## Begin Records shown

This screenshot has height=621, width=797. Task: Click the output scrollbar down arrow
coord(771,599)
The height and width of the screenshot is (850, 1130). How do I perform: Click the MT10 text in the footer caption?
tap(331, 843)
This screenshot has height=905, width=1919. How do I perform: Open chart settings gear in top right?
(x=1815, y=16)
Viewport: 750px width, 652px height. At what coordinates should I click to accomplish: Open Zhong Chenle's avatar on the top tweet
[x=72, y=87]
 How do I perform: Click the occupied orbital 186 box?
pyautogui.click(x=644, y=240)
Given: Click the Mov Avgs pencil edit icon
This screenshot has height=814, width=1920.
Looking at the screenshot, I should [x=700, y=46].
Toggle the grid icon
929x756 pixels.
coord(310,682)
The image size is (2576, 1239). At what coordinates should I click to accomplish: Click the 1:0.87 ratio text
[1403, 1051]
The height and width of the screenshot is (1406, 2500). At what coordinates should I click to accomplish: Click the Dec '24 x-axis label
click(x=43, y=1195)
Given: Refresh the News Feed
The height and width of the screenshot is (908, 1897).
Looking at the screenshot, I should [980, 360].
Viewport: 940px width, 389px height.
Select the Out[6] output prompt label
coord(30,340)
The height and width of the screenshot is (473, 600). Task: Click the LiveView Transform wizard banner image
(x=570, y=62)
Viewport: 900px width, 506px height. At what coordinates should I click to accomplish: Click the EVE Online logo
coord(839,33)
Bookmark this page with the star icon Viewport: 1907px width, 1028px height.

## End Records shown

Exercise details: Can you reproduce the data verbatim, from its very first line through the line holding "coord(310,682)", inclusive?

Task response:
This screenshot has height=621, width=797. Task: Click the output scrollbar down arrow
coord(771,599)
The height and width of the screenshot is (850, 1130). How do I perform: Click the MT10 text in the footer caption?
tap(331, 843)
This screenshot has height=905, width=1919. How do I perform: Open chart settings gear in top right?
(x=1815, y=16)
Viewport: 750px width, 652px height. At what coordinates should I click to accomplish: Open Zhong Chenle's avatar on the top tweet
[x=72, y=87]
 How do I perform: Click the occupied orbital 186 box?
pyautogui.click(x=644, y=240)
Given: Click the Mov Avgs pencil edit icon
This screenshot has height=814, width=1920.
Looking at the screenshot, I should [x=700, y=46].
Toggle the grid icon
929x756 pixels.
coord(310,682)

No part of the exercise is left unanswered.